▶ _Work instruction_:
Below is a listing with pictures in it; transcribe exactly the lines from the one that has "Where should I click to: Click the" through the one that has "You are a computer-use", and omit those pictures.

▶ _Excerpted data_:
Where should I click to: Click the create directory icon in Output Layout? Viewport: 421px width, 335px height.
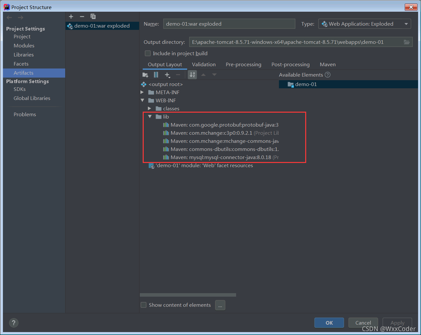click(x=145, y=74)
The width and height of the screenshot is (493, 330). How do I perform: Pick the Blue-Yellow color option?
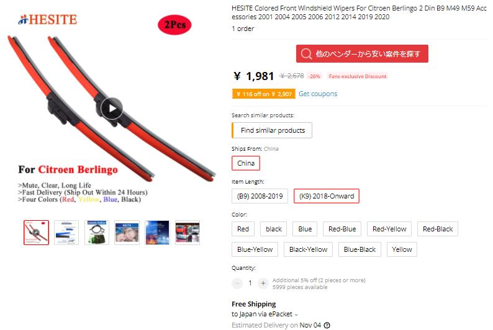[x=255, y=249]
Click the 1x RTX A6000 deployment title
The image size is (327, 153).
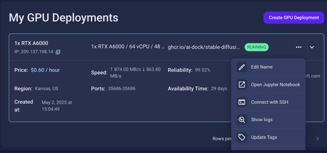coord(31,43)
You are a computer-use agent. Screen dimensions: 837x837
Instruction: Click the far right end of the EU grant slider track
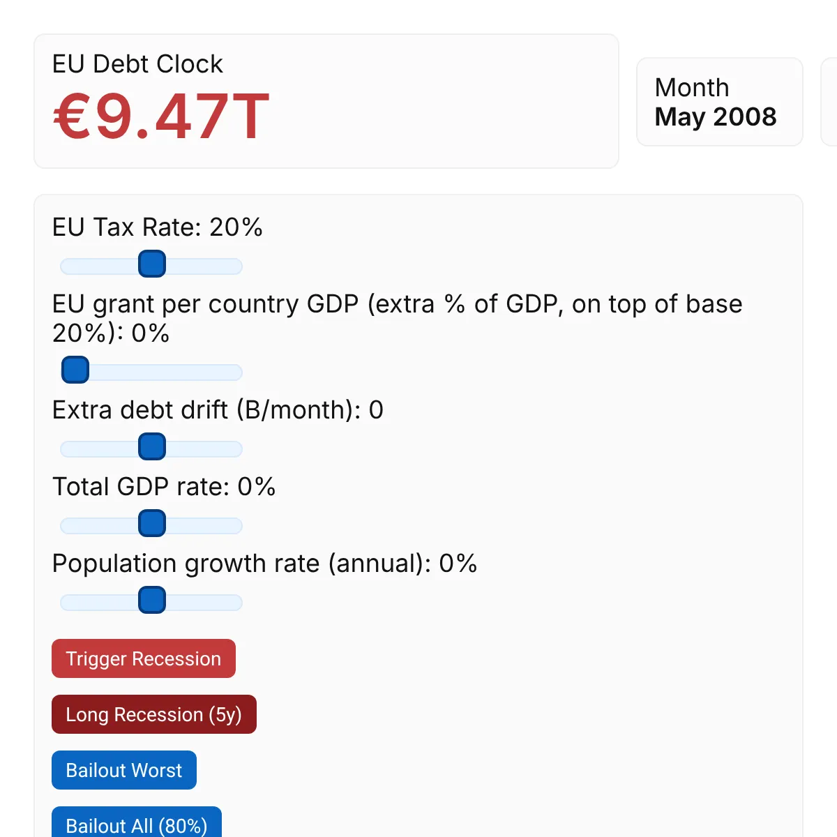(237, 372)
--
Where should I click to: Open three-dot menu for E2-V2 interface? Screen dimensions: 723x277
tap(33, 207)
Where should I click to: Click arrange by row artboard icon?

▶ _Output of the task_:
Where should I click to: Click the create directory icon in Output Layout? Viewport: 421px width, 335px height.
click(x=145, y=74)
The width and height of the screenshot is (493, 330). How do I perform: Pick the Blue-Yellow color option?
[x=255, y=249]
Click the 1x RTX A6000 deployment title
The image size is (327, 153).
coord(31,43)
You are a computer-use agent. Screen dimensions: 837x837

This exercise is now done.